- **Source text**:

About a year ago, I happened upon this statement about the Monitor in the Harvard Business Review – under the charming heading of “do things that don’t interest you”:

“Many things that end up” being meaningful, writes social scientist Joseph Grenny, “have come from conference workshops, articles, or online videos that began as a chore and ended with an insight. My work in Kenya, for example, was heavily influenced by a Christian Science Monitor article I had forced myself to read 10 years earlier. Sometimes, we call things ‘boring’ simply because they lie outside the box we are currently in.”

If you were to come up with a punchline to a joke about the Monitor, that would probably be it. We’re seen as being global, fair, insightful, and perhaps a bit too earnest. We’re the bran muffin of journalism.

But you know what? We change lives. And I’m going to argue that we change lives precisely because we force open that too-small box that most human beings think they live in.

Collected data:
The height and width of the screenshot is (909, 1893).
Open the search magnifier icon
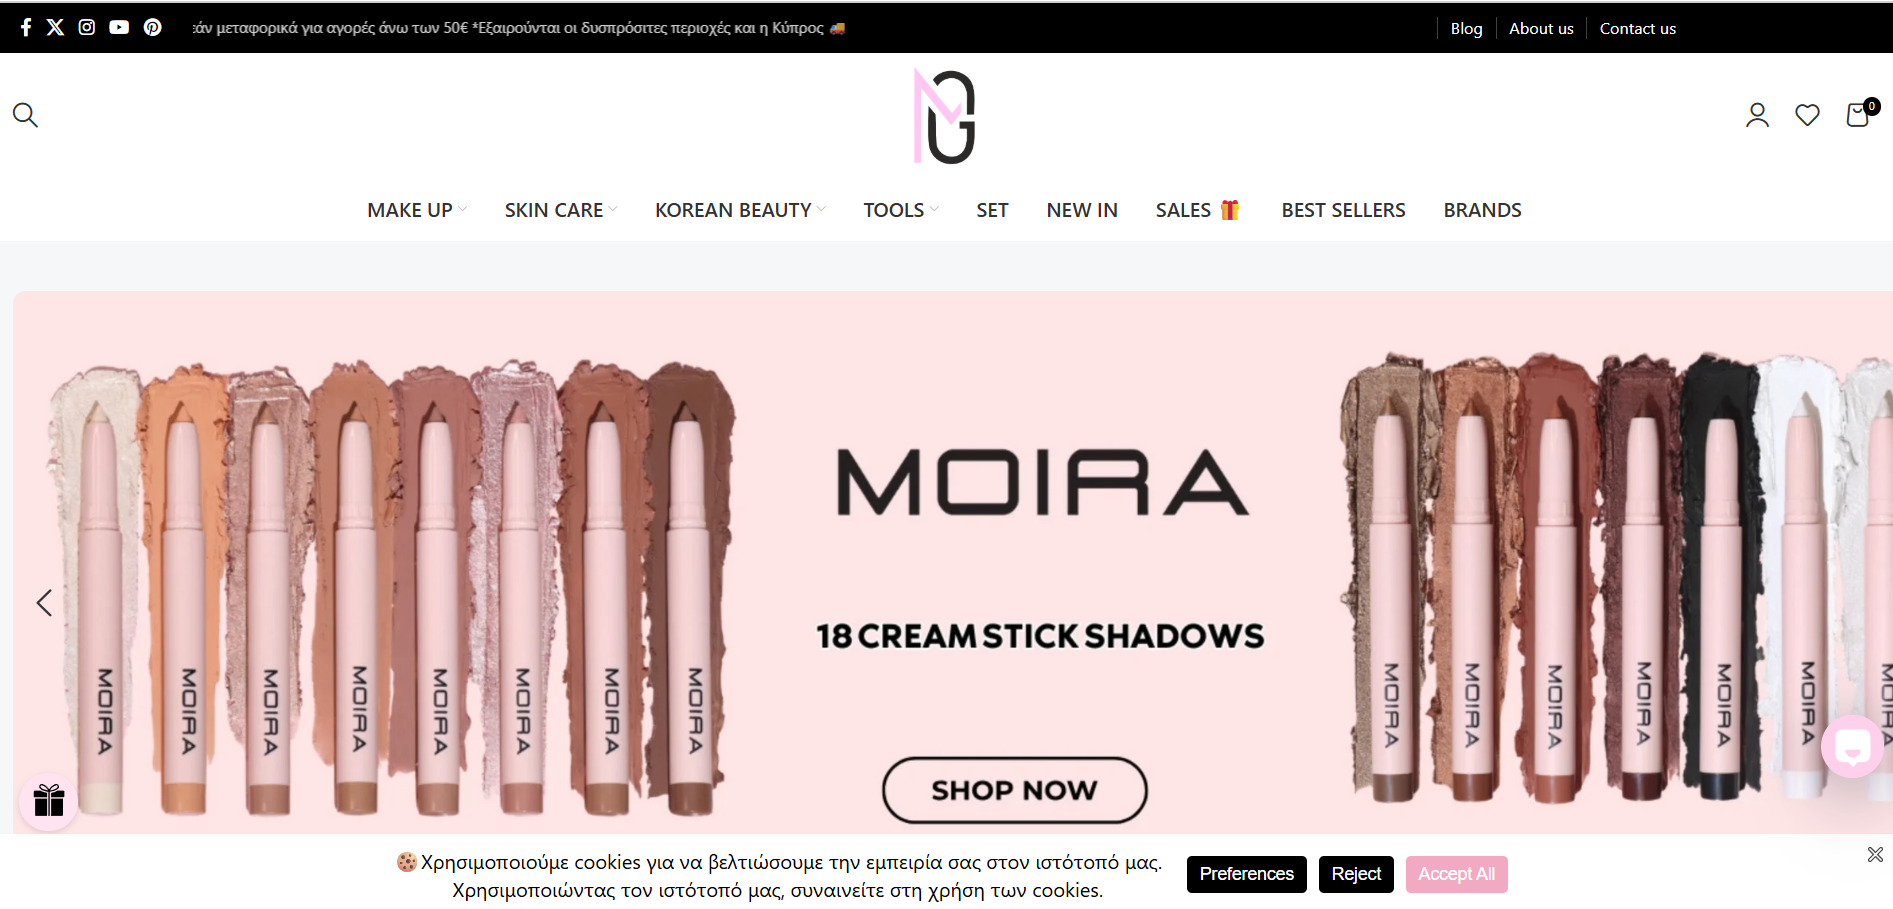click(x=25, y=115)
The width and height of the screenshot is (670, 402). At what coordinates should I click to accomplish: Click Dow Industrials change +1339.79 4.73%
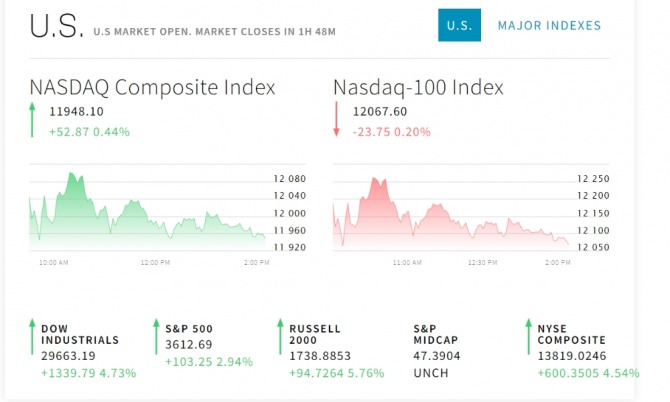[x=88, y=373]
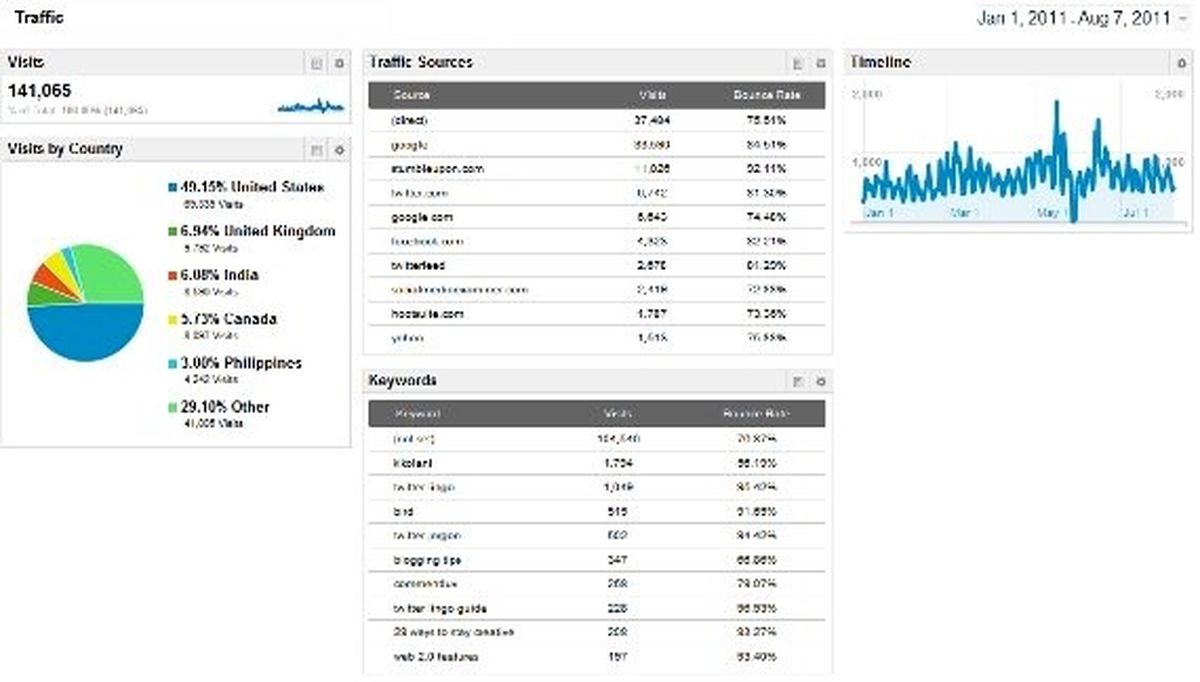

- **Required tasks**:
a - Write out the passage about the Christian Science Monitor word for word, beginning at "But you know" and stopping after "they live in.".
b - In the passage about the Christian Science Monitor, what kind of food does the writer say the Monitor is in journalism?
c - Carry on the passage about the Christian Science Monitor from where it stops.

- **Results of the exercise**:
a -
But you know what? We change lives. And I’m going to argue that we change lives precisely because we force open that too-small box that most human beings think they live in.

b - A bran muffin.

c -
The Monitor is a peculiar little publication that’s hard for the world to figure out. We’re run by a church, but we’re not only for church members and we’re not about converting people. We’re known as being fair even as the world becomes as polarized as at any time since the newspaper’s founding in 1908.

We have a mission beyond circulation, we want to bridge divides. We’re about kicking down the door of thought everywhere and saying, “You are bigger and more capable than you realize. And we can prove it.”